Given the complexity of today’s corporate governance, the question of whether directors can be indemnified out of the assets of their company remains a complex issue. In a hectic world where decisions are made without the benefit of hindsight, directors can find themselves the subject of long and costly legal battles. As a general rule in Hong Kong a company has a choice in deciding both whether and how it chooses to indemnify its directors. It can do so through the use of the company’s Articles of Association and through Directors and Officers Liability Insurance which generally provides cover for any liability that the company is unable or unwilling to cover. If neither the company’s articles nor insurance are available to a director, a director has to fall back on principles established under the common law.
Indemnification through Articles of Association (Articles)
Under the Companies Ordinance (Cap. 622) s. 468 a company may choose in its articles to indemnify its directors for liability arising due to third party liability. However the liability must not be in connection with any negligence, default, breach of duty or trust. If the liability against the director was the result of any of these, any provision to provide an indemnity would be void. The rationale behind this is that directors have a duty of care to the companies they serve and as a consequence cannot be exempt from liability. Subsequently, s.469 (2) goes further and states that the articles must not provide any indemnity against:
- criminal penalties or penalties imposed by regulatory authorities,
- the costs of defending criminal proceedings (where the director is convicted),
- the costs of defending civil proceedings (where judgment is given against the director), and
- the costs of defending a derivative action (in which judgement is given against the director).
These prohibitions would suggest that indemnification of a director’s defence cost would be allowed if the director is eventually acquitted in criminal proceedings, or where judgment is given in favour of the director’s civil proceeding or derivative action. Furthermore, the law is unclear as to whether costs of defending regulatory action are prohibited as the law only stipulates that regulatory penalties cannot be indemnified. It is also debatable whether a company could pay in advance of any judgment, but it is unlikely that advance payment would be allowed considering the construction of the ordinance. S.468 and s.469 states that any indemnity must not be extended to a director who incurs liability from unsuccessfully defending criminal or civil proceedings. Considering that one cannot predict all outcomes, advance payment would appear to conflict with the relevant law.
How should the Articles be Drafted?
Companies seeking to provide indemnification through their articles should ensure that the relevant provisions in their articles are clearly drafted as to the precise offer and content of indemnification. In addition, setting out the terms of indemnification in a director’s service agreement or contract will aid the director in enforcing the articles (given the directors are not a party to articles).
The Common Law
In situations where a company has failed to provide indemnity provisions in its articles, the common law may provide relief as it continues to govern indemnities that fall outside of the scope of the Company Ordinance.
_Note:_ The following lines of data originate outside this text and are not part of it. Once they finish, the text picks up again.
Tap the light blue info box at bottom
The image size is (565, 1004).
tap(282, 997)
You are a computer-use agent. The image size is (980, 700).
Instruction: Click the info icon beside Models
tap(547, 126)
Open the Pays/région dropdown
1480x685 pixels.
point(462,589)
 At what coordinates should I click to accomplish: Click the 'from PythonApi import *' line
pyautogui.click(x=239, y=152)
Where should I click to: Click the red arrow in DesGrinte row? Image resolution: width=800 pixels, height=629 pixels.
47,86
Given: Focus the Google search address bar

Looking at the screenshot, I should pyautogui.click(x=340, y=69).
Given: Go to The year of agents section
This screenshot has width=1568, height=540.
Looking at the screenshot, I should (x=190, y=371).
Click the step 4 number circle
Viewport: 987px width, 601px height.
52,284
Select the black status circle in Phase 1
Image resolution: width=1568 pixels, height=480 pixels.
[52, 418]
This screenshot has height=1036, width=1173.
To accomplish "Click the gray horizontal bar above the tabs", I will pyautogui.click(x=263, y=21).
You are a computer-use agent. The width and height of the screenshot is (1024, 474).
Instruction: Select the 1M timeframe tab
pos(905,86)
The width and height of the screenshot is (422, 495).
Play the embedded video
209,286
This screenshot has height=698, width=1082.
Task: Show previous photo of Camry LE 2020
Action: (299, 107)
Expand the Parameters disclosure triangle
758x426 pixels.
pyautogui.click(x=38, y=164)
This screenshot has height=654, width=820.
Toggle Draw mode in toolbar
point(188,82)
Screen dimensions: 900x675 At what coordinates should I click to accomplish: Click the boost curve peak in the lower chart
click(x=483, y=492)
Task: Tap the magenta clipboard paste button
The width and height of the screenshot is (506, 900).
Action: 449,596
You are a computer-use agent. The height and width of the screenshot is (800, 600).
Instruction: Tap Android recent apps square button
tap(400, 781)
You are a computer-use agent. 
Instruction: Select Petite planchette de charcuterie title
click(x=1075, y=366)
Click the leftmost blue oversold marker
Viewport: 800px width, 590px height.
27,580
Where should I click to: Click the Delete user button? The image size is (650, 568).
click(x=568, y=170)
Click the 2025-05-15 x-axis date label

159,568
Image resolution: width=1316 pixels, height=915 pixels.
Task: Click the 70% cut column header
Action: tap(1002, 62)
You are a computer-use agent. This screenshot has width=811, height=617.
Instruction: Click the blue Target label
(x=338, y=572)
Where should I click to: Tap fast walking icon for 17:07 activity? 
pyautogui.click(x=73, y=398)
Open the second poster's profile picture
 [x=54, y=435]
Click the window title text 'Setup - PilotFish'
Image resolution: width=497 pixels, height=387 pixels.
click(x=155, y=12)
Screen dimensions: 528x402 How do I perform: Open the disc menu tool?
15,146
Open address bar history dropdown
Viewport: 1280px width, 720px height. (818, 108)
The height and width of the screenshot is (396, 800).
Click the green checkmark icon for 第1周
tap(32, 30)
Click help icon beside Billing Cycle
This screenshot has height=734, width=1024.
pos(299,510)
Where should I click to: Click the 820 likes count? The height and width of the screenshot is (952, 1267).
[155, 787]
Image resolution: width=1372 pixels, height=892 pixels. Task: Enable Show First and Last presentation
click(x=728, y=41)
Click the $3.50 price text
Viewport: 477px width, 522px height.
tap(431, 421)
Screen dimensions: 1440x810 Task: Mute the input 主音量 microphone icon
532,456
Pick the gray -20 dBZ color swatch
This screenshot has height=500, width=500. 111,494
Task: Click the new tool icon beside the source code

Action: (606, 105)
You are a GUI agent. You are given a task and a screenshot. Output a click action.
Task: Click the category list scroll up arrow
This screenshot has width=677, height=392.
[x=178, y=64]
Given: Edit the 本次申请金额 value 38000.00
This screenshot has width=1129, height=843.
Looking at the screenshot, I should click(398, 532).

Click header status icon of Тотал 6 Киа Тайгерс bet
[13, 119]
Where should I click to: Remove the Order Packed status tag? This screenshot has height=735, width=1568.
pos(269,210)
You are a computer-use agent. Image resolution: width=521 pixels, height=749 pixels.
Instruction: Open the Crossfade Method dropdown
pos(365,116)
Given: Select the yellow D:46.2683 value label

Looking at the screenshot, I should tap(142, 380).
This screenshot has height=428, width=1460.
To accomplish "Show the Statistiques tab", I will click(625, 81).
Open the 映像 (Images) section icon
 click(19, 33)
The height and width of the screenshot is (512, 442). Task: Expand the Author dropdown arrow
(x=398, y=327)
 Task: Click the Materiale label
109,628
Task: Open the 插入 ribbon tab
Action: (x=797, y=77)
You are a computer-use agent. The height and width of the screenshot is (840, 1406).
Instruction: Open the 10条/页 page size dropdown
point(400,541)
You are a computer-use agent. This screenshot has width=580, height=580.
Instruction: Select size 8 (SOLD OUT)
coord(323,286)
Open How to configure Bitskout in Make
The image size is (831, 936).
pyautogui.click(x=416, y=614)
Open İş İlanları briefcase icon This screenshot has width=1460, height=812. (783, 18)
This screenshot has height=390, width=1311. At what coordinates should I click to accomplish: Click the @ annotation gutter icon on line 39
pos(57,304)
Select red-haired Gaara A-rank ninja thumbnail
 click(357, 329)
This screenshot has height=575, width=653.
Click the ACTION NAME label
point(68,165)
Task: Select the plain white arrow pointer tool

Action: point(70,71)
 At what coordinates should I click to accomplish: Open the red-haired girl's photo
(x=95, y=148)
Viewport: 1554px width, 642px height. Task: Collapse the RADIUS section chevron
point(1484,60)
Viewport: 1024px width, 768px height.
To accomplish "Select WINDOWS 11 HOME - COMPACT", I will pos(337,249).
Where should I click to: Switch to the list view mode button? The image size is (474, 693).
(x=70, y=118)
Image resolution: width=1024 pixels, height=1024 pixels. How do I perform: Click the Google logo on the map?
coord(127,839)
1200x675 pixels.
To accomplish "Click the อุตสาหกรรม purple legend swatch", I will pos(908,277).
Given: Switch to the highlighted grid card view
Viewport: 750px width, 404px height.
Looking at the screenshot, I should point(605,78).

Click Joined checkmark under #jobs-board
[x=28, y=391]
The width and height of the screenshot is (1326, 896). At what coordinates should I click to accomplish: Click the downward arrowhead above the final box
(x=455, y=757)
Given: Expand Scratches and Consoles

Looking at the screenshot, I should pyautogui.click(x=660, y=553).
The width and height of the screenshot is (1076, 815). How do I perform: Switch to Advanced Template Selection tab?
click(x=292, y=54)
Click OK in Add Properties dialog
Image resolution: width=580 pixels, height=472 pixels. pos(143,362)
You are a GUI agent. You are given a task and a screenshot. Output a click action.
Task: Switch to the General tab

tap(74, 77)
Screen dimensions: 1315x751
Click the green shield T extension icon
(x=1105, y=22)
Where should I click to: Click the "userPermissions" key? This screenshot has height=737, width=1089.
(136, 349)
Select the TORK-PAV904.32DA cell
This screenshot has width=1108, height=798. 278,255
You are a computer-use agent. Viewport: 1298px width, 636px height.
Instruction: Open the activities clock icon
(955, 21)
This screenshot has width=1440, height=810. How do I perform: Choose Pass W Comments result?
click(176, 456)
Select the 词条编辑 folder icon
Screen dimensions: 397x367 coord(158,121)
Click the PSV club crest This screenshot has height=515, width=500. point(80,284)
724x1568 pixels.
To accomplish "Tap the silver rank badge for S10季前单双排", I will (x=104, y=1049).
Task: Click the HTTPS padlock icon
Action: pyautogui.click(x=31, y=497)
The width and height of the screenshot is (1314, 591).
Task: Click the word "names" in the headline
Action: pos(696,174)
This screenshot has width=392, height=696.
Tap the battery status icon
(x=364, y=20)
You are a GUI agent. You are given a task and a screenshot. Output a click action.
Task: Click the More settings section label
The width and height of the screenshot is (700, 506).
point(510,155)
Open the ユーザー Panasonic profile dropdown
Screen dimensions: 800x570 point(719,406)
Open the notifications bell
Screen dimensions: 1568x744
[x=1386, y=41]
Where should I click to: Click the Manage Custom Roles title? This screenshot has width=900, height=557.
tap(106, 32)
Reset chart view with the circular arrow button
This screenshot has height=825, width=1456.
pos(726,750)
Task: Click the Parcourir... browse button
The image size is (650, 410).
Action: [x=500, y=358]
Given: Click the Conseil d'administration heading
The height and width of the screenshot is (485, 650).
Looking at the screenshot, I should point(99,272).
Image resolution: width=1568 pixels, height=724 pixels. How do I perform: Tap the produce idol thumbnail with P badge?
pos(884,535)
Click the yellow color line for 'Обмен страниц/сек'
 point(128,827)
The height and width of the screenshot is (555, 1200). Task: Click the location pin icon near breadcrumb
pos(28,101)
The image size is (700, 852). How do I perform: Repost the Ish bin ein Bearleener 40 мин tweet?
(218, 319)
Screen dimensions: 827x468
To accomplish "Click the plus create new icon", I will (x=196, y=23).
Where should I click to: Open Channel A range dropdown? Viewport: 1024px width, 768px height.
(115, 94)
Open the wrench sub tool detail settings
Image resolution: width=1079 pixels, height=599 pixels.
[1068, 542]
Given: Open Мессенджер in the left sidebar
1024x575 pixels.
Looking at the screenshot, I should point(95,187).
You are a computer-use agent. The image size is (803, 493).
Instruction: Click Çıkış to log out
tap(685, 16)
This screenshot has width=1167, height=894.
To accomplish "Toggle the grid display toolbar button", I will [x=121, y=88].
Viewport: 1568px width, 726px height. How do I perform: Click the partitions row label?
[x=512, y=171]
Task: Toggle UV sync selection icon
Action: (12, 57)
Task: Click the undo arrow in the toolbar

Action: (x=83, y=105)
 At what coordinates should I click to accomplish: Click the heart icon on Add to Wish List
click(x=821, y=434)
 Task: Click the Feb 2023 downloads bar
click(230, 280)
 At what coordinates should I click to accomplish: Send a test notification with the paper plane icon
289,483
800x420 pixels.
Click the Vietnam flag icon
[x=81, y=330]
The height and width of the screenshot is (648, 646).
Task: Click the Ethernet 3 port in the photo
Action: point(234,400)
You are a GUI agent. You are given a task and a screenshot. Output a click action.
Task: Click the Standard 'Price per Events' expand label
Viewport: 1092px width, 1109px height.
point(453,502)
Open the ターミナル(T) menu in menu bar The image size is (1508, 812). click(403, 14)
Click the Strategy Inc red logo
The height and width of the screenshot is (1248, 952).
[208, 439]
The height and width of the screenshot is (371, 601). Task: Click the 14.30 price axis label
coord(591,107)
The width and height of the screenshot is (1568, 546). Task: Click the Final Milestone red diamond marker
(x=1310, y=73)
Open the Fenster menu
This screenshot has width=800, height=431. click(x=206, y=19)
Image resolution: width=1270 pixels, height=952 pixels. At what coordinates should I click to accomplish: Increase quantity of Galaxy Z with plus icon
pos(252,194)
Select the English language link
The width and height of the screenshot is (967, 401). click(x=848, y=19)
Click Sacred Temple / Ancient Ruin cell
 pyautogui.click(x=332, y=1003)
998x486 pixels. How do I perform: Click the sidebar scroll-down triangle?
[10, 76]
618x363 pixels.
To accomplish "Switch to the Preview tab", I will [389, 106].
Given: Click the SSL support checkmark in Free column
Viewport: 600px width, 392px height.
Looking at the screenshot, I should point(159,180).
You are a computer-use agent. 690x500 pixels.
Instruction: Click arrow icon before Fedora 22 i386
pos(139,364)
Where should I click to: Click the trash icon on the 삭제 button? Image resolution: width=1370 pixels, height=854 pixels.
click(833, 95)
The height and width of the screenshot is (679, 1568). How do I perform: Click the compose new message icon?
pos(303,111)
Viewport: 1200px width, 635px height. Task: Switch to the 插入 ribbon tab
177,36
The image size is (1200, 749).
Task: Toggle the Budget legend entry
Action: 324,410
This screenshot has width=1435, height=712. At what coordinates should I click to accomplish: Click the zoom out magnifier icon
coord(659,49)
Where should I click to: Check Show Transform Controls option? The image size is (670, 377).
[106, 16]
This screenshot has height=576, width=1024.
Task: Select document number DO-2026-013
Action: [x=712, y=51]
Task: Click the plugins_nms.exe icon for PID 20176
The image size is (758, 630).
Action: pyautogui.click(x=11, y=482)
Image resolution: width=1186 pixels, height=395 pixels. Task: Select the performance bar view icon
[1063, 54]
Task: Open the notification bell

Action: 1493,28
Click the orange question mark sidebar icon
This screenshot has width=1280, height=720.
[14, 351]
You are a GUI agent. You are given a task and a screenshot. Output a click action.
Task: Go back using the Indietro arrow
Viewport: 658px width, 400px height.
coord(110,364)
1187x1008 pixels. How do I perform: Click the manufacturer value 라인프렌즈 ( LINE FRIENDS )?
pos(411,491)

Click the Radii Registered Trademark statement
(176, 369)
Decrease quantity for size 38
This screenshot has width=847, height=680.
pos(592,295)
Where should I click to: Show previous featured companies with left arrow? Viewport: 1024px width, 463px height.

In order for common law principles to be applicable the court must be satisfied that the relevant costs were incurred as a result of a director discharging his duty in the interests of the company during the ordinary course of business. It does not work for a director to claim that the expenses would not have been incurred if he or she had not been a director of the company. In Tomlinson v Liquidators of Scottish Amalgamated Silks Ltd the court stated that a director could only be indemnified if the expenses incurred were a direct result of him discharging his duty as a director or an agent of the company. Furthermore, there appears to be a requirement that the expenditure must be in accordance with the company’s articles. In the case of Pickering v Stephenson the court barred the directors of the company from any further access to the company’s assets for a prosecution brought about by them, as the payments were inconsistent with the objects and the spirit of the company.
It is likely that approval of shareholders to indemnify the cost of the directors is not always required. In Studdert v Grosvenor directors did not receive sanction from the shareholders to pay costs for their prosecution from the company’s assets. The court held that the directors did not act beyond their legal authority for paying the costs of the prosecution, as the prosecution was entirely in the interest of the company. However, as stated previously, the relevant costs must be consistent with the objects and spirit of the company.
Practical Tips and Considerations
Judgment calls made by directors often come under close scrutiny from regulatory agencies or members of the company and it is therefore important that companies and directors ensure that they are protected and that the relevant indemnification offers both clarity and sufficient protection.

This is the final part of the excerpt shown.